> _Task details_: Rewrite the listing from the line with "Task: Click the Ref. refrigerator box" to the line with "[x=834, y=32]", changing "double chevron icon" to "double arrow icon" and leaving everything else the same.

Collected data
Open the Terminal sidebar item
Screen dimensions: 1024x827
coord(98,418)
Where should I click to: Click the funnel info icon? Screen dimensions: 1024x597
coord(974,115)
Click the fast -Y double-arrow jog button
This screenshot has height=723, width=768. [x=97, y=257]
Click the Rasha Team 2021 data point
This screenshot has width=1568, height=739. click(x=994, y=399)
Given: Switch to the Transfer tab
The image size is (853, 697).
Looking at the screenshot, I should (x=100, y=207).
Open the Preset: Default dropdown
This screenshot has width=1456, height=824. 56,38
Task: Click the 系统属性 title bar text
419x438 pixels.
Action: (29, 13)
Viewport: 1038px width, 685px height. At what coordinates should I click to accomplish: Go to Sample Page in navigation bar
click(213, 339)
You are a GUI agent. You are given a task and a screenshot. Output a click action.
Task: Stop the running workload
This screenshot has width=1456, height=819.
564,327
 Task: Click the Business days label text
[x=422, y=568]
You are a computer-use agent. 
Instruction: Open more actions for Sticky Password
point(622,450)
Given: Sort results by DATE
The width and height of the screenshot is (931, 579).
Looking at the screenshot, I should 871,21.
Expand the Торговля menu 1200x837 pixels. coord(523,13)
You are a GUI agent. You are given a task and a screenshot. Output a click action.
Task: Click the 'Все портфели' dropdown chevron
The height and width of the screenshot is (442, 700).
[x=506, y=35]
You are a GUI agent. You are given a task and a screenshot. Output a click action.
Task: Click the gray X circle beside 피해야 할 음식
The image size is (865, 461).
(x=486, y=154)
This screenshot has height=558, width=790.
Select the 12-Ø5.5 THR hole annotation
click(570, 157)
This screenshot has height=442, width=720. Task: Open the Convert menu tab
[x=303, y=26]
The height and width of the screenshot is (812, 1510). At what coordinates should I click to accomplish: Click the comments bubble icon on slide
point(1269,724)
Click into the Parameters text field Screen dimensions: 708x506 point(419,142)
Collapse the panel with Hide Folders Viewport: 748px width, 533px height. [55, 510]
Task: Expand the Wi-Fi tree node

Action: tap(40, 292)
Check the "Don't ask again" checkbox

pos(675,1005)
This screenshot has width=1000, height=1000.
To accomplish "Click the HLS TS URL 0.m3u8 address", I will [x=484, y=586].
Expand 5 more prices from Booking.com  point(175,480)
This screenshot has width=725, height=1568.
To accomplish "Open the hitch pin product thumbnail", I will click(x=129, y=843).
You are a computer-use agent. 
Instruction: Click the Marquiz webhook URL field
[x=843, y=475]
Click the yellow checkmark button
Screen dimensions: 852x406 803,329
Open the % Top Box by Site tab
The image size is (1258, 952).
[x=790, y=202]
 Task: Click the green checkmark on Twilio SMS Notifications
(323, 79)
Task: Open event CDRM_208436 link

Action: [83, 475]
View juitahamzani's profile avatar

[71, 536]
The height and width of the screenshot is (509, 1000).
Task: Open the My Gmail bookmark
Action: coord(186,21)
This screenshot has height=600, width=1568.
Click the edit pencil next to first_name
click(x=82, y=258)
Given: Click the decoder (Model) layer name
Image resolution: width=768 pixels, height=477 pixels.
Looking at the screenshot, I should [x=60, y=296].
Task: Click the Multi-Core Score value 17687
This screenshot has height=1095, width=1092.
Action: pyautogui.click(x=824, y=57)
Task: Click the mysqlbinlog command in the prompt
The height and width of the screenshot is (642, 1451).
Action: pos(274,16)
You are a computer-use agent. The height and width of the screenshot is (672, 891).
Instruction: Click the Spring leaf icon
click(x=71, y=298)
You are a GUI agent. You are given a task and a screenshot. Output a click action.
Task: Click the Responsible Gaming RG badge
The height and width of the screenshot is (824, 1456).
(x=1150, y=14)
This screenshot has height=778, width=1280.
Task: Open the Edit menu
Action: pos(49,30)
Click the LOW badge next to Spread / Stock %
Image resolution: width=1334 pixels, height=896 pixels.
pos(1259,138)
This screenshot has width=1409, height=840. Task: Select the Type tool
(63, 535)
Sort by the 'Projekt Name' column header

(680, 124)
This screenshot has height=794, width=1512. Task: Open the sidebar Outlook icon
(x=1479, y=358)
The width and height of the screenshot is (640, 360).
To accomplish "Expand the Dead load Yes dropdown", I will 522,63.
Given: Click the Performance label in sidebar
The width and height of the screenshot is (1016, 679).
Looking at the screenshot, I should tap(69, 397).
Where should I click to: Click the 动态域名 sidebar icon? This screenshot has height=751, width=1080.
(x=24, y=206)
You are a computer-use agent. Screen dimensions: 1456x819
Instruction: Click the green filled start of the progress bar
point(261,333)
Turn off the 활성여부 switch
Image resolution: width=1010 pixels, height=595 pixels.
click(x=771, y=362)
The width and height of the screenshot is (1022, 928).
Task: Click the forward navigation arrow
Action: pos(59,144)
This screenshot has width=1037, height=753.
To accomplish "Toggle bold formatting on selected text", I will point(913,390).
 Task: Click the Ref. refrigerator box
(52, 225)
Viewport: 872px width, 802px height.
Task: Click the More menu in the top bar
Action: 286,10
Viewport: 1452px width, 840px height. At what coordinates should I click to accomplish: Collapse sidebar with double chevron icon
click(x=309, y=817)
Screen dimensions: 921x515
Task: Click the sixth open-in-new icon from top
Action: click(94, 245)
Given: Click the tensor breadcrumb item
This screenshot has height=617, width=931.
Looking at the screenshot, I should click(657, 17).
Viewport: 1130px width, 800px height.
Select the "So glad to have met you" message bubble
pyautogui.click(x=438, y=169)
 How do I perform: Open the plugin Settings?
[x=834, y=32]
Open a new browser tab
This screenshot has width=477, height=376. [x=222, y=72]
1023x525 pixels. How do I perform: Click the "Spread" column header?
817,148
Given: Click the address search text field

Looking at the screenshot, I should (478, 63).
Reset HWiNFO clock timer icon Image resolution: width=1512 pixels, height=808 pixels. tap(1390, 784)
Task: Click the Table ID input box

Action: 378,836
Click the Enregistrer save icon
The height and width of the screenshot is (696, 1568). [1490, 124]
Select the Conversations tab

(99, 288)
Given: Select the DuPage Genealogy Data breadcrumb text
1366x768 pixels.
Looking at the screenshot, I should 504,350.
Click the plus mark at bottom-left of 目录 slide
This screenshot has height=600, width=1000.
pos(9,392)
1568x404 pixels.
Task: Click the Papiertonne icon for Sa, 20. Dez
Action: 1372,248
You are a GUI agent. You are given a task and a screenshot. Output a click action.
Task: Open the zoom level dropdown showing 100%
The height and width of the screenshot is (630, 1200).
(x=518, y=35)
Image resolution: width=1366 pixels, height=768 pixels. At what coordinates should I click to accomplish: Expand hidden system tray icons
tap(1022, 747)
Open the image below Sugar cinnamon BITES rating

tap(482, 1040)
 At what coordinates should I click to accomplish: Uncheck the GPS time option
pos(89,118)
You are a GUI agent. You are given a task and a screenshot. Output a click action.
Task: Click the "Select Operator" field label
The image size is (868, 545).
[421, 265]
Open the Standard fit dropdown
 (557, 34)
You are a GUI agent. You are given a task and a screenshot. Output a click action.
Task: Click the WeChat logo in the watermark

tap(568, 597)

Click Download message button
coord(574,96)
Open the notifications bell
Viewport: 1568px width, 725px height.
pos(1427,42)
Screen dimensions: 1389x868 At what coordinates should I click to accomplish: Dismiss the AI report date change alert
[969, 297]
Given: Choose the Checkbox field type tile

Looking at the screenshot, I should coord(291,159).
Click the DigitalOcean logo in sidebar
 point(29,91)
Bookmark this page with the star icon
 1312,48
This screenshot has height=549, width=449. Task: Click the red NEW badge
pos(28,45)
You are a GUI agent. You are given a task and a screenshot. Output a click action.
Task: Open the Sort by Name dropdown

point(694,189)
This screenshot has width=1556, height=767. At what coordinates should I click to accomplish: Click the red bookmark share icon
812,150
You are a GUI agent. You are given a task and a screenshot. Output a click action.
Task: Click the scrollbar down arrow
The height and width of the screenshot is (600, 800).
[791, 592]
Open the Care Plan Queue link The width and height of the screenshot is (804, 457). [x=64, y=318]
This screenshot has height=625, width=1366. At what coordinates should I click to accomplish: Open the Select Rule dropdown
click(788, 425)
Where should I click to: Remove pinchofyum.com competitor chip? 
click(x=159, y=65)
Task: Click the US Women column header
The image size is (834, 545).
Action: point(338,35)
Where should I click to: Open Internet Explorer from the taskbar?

> _Result for this exercise_:
 Task: Click the Ref. refrigerator box
(52, 225)
Viewport: 872px width, 802px height.
Task: Click the More menu in the top bar
Action: 286,10
Viewport: 1452px width, 840px height. At what coordinates should I click to accomplish: Collapse sidebar with double arrow icon
click(x=309, y=817)
Screen dimensions: 921x515
Task: Click the sixth open-in-new icon from top
Action: click(94, 245)
Given: Click the tensor breadcrumb item
This screenshot has height=617, width=931.
Looking at the screenshot, I should click(657, 17).
Viewport: 1130px width, 800px height.
Select the "So glad to have met you" message bubble
pyautogui.click(x=438, y=169)
 How do I perform: Open the plugin Settings?
[x=834, y=32]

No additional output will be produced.